» Apply what you read:
1. Retype the passage from the Desjardins Financial Security article, beginning at the words "As of January" and stopping after the words "Jan. 1, 2009.".
2. Answer these questions from the Desjardins Financial Security article.
(a) At what market share did DFS sales plateau at the end of 2007?
(b) In what year did DFS separate insurance and investments?
(c) With how many new general agents did DFS sign distribution contracts in the first six months of the year?

Desjardins Financial Security (DFS) wants to double its individual insurance sales outside Quebec, and boost sales growth of individual investment products throughout Canada.

The problem is, DFS’ Canadian market share is treading water. According to data from MSA Research, sales plateaued at 6.77% at the end of 2007, equal to -0.01% growth compared with 2006.

"I think I can add to our share in Quebec. The LFS network is growing, and other contributions are having an effect, like Caissassurance (sales through Desjardins’ branches), whose in-force premiums have swelled from zero at its inception seven years ago to $70 million in 2008. But in English Canada, our market share is shrinking. I want to turn this around," Alain Bédard senior vice-president individual insurance, told The Insurance Journal in an exclusive interview.

His goal, he said, is to double sales on the individual insurance side outside of Quebec and to keep growing DFS’s investment products business in Quebec and throughout the country. The company has already made significant progress in group insurance outside of the Quebec market.

As part of the three-year plan that runs until 2011, DFS has restructured its operations to underline the importance of the individual products sector. After having separated insurance and investments in 2003, in August DFS decided to regroup the two activities.

"It’s logical," Mr. Bédard explains. "When advisors offer their clients integrated financial planning, they offer funds and insurance at the same time." He points out that over 90% of his advisors in the Desjardins Financial Security Independent Network (DFSIN) – formerly known as LFS Laurentian Financial Services – hold both permits.

Having ventured outside Quebec some time ago, DFS now wants to make its investment products better known Canada-wide.

"Our planning exercise confirmed that we were profitable and able to invest in organic growth," he continues. "To reach this goal, it is important to allocate our risks across different regions and business segments." 

As of January 2009, the insurer will offer a new selection of products in the Helios line, its guaranteed minimum withdrawal benefit offering. At the same time, the insurer will launch a product line eligible for tax free savings accounts (TSFA), a new federal government tax shelter that will take effect on Jan. 1, 2009.

He also mentions a return to previously dropped market sectors. The insurer will revive SOLO, its disability and health insurance product aimed at self-employed workers, in January 2009. "We are upgrading disability coverage, among other things."

Also in 2009, DFS plans to update some products in its target markets, especially its high end Executive Health Savings Plan, owned jointly with the client’s company and launched almost five years ago.

Western MGAs

For DFS, the challenge outside Quebec is distribution, he explains. Several products are being revamped to appeal to the networks, which are more diversified outside Quebec.

The managing general agency (MGA) network had been a low priority until recently. No longer. DFS signed distribution contracts with 11 new general agents in the first six months of the year, and has no plans to stop there.

» Collected material:
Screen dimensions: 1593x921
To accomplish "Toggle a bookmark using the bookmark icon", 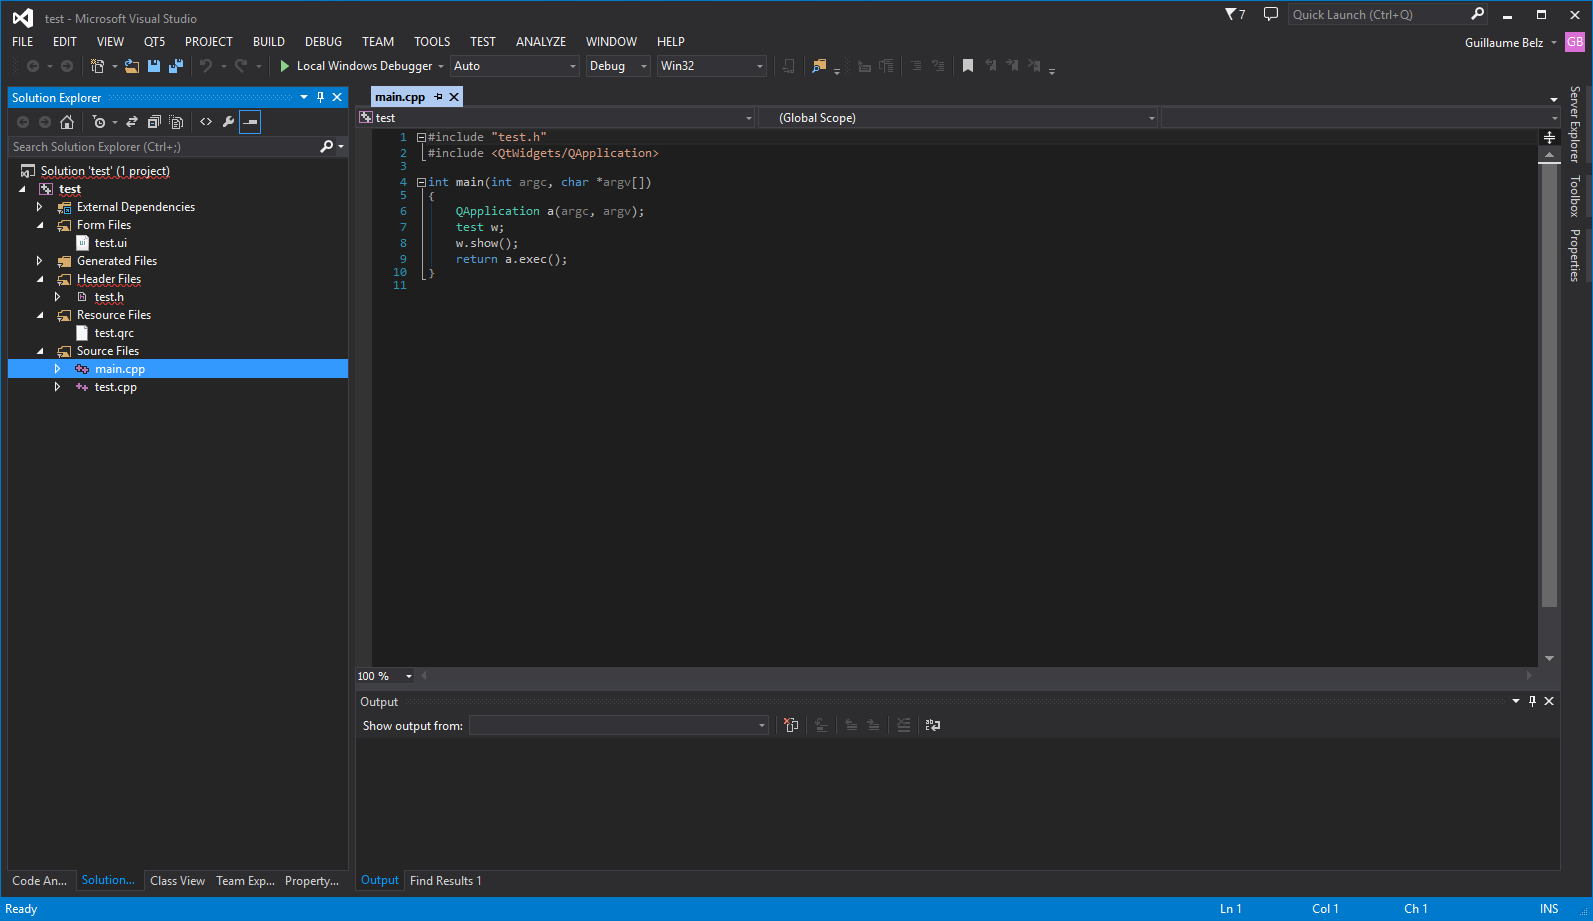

» Outputs in order:
1.
As of January 2009, the insurer will offer a new selection of products in the Helios line, its guaranteed minimum withdrawal benefit offering. At the same time, the insurer will launch a product line eligible for tax free savings accounts (TSFA), a new federal government tax shelter that will take effect on Jan. 1, 2009.

2.
(a) 6.77%
(b) 2003
(c) 11